Don't expect the earth to move on the morning of November 5th if, as we hope, Barack Obama wins this election, unless you happen to live in Northern California where it's been moving a lot lately. The work begins with his election, and doesn't end there.
An Obama win will mark the beginning, not the end, of the work that needs to be done. Undoing the damage of the Bush administration will not only take time, but resolve.
The election has managed to provide cover for Mr. Bush, and eclipse an outcry after revelations, by The Washington Post, more than a week ago, that his administration issued a pair of classified memos to the CIA, in 2003 and 2004, that "explicitly endorsed" so-called enhanced alternative interrogation techniques.
The officials who divulged the fact that the Bush administration gave the green light to torture came forward anonymously, and said that their primary reason for talking now is to avoid ramifications, and allegations that they took it into their own hands to waterboard detainees, and use other interrogation methods traditionally considered torture.
As these memos still remain classified, the agents, in question, want to come clean now before they are made public to insist that they had "top cover," that is, to insist that the executive branch signed off on their activities, and would immunize their actions.
The CIA has done nothing less than provide proof that this administration lied to the American people when it said "we do not torture." And, it is up to us, each and every one of us going to the polls on November 4th, to see to it that no president again gets to provide "top cover" to actions by our intelligence agencies and military that are in direct violation of Geneva and international law.
It is up to us to ensure an end to the practice of classifying, and declassifying, information to avoid prosecution, an end to abuse of signing statements, national security letters, and turning law enforcement into terror specialists. The practice of breaking the law then making it law, which has shattered our moral credibility both at home and abroad, must stop.

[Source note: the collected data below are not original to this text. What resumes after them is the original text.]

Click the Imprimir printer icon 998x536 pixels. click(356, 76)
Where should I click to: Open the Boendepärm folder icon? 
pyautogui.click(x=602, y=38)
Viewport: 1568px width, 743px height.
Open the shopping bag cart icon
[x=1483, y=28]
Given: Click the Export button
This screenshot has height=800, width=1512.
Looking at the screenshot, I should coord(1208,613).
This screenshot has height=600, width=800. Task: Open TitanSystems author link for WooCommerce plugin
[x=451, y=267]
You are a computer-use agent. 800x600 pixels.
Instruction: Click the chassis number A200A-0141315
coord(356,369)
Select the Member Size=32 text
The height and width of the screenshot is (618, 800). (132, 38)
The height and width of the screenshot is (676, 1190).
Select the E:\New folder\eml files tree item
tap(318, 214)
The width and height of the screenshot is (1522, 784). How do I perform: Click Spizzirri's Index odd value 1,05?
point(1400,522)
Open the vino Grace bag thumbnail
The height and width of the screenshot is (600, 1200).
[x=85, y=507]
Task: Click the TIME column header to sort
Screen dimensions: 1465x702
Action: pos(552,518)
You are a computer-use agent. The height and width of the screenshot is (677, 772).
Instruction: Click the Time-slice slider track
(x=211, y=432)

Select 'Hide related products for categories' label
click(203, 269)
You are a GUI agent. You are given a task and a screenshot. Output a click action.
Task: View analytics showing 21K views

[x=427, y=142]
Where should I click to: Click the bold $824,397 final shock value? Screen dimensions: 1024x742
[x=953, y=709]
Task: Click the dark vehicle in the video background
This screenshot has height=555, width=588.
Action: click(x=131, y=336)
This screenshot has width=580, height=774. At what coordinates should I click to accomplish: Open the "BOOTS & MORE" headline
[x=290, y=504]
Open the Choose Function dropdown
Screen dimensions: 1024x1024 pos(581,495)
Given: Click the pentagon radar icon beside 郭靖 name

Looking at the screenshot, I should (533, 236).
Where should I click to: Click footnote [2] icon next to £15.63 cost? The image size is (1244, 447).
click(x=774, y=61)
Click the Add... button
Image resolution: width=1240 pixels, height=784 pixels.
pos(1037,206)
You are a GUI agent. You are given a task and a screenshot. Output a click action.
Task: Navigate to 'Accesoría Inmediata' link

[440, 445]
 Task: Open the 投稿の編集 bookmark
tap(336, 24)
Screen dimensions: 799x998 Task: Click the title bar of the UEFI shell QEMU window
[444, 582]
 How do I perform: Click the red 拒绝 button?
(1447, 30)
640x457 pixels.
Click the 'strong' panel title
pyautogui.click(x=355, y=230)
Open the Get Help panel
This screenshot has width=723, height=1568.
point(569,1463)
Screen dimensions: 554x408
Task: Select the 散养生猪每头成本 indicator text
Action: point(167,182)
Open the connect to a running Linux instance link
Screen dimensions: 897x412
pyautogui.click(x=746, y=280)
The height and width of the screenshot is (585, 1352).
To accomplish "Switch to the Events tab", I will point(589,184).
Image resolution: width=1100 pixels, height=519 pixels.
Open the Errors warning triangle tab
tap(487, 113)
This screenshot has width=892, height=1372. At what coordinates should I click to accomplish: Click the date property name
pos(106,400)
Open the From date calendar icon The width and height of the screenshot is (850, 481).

Any president who hopes to end the economic misery in which we find ourselves today must recognize the need to move from a wartime to a peacetime economy. It is not enough to create green jobs, but instead engender a vision that will ultimately lead, as JFK once said, to "complete and total disarmament" through dismantling the big business of independent military contractors, and wartime manufacture. A government that makes peace more profitable than war is one that provides the leadership needed to move us from a state of continual peril.
If all the major superpowers of the world can meet in a summit, and agree to work together to end the global economic crisis, then they can agree to work together to end war, and eliminate their nuclear arsenals.
Moreover, those who committed war crimes, during the Bush administration, must be held to account, and the Military Commissions Act of 2006 which renders them immune must be overturned. The new administration must work to recover some of the 5 million "destroyed" White House e-mails which prove the deliberate pattern of deception in the lead-up to the war in Iraq, just as it must undo the Patriot Act, and restore dignity to the First and Fourth Amendments.
An Obama administration must keep its word, and be one that commits to peace through negotiation, not bloodshed through bullying, and troop withdrawal not redeployment.
As president, Barack Obama will have a lot on his plate, and will need our support, but we must ensure that he's not distracted, and compromised, by those mega special interests who will, no doubt, slip gold into his pocket in order to ensure his allegiance, and protection.
Wall Street, credit card companies, and other usurers, require regulation, as do employers who skirt the law by discouraging union participation, and creating a climate of fear in which workers eat lunch hunched over their desks. Sweatshops that exploit so-called "illegal immigrants," pay them well below minimum wage, force them to live in subhuman conditions, and subject them to dreadful conditions must be stopped. Those who deliver drugs to our inner cities, and profit off the downward mobility of youngsters of color must be stopped.
The great civil rights struggle, of our times, is for economic equity as the Rev. Martin Luther King observed. A Democratic president must pledge continued support for affirmative action, and an infrastructure that builds opportunity. The politics of privilege must end with the Republican revolution, and be relegated to the era of the dinosaur where it belongs.
The days when any president gets to provide cover for subordinates who commit war crimes must end on the night of November 4, 2008 when we elect Barack Obama as our 44th president.
But, keep in mind that Obama is one man, and one man only. The framers of the Constitution never intended all that power to be in the hands of one man. They left England to get away from a monarchy.
The idea of "unitary executive" was chiefly engineered by the same fellows who tried to slip torture through the cracks. Ultimately, the power rests not in the presidency, but in us.
Si se puede means yes WE can; prepare to roll up your sleeves, and get to work as the work begins with an Obama victory. We don't need revolution, in this country, so much as resolution.
To paraphrase another much loved president: "Ask not what Obama can do for you, but what you can do for Obama."